In early deals on Monday, the dollar soared to a 12-day high against its UK, European and Swiss counterparts as concerns about the global economy prompted investors to seek the safety of the world's most liquid currency.
The stock markets in Asia declined today, tracking the move on Wall Street, which declined on Friday on profit taking by investors after recent rally. Financial stocks slipped after U.S. Treasury Secretary stated that big banks might need much more assistance than anticipated. The already weaker economic fundamentals and anticipation of further strain on the global economy are dampening the glimmer of hope generated by the U.S. initiatives for reviving the economy.
The dollar was also supported by lower oil prices.
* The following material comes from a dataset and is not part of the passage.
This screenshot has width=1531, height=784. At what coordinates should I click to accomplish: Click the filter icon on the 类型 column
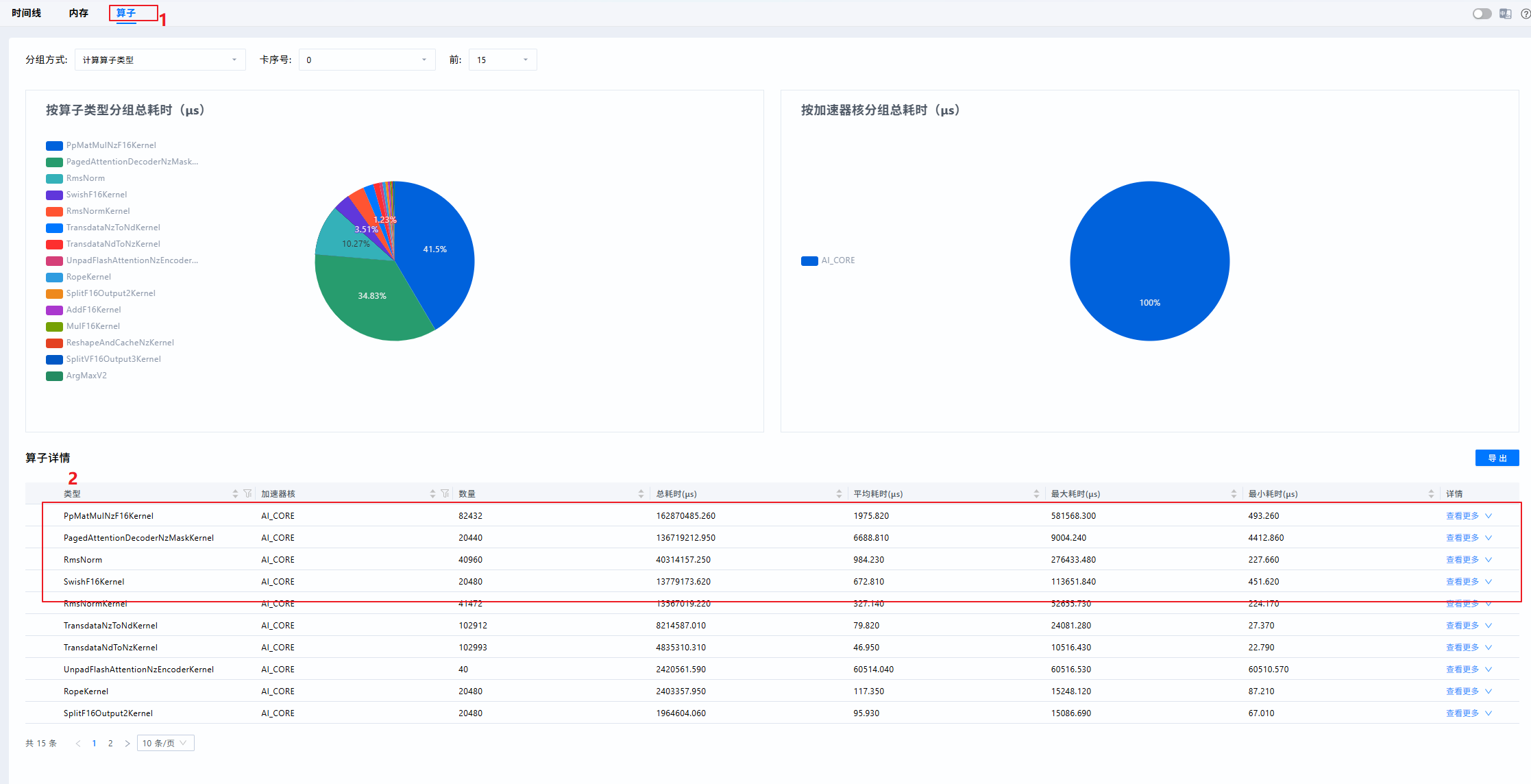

In Asian trading, crude oil declined 2.31% or $1.17 a barrel to $51.21 a barrel. Light sweet crude for May delivery closed at $52.34 per barrel on the New York Mercantile Exchange on Friday, down $1.96 a barrel.
The dollar, which closed last week's trading at 1.1448 against the Swiss franc climbed to a 12-day high of 1.1512 in early deals on Monday. The next upside target level for the dollar-franc pair is seen at 1.168.
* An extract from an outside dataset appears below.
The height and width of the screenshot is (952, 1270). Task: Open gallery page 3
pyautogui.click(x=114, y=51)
During early deals on Monday, the dollar surged to 1.4133 against the pound. This set the highest point for the US currency since March 18. If the dollar advances further, it may likely target the 1.40 level. The pound-dollar pair was worth 1.4323 at last week's close.
The pound tumbled today after a report by the property industry group Hometrack showed that the average price for a home in England and Wales plummeted by a record 10.3 percent on year in March.
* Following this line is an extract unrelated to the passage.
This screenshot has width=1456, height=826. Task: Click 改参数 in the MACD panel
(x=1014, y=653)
March's annual fall was the biggest yet in Hometrack's monthly survey of estate agents and surveyors, which started in 2000 and has persistently reported lower price falls than official government data.
Adding to pound's slide, another report showed that Britain's financial services industry is cutting jobs at the fastest rate for 16 years as it cuts costs to soften the blow of a steep fall in profitability. The CBI/PWC financial services survey, covering the three months to early March, found 9 percent of companies reporting a rise in business volumes and 56 percent saying volumes fell, giving a net 47 percent of companies reporting a fall. That marked a sixth successive quarter of declines.
The dollar strengthened to a 12-day high of 1.3174 against the euro in early trading on Monday. This may be compared to Friday's close of 1.3295. On the upside, 1.307 is seen as the next target level for the dollar.
In early trading on Monday, the dollar slumped to a 1-week low of 95.97 against the yen. If the dollar-yen pair weakens further, it is likely to target the 95.7 level. At last week's close, the pair was quoted at 97.88.
The yen gained despite a disappointing economic report from Japan. Industrial output in Japan plummeted by 9.4% in February compared to the previous month, the Ministry of Economy, Trade and Industry said. That was slightly worse than forecasts that called for a decline of 9.0% following the 10.2% decline in January. On an annual basis, industrial output dropped 38.4% compared to forecasts of a 38.1% decline after the 31.0% retreat in the previous month.
As recession fears increased in Japan, analysts expect the Japanese government may map out its third fiscal stimulus package ahead of the G20 summit this week to prop up the economy. Japan has already announced two stimulus packages with combined spending of 12 trillion yen to ease the pain from the global credit crisis.
The British final M4 money supply report for February and the Euro-zone business and consumer confidence reports for March are expected in the upcoming European session.
Across the Atlantic, there are no significant economic reports due to be released.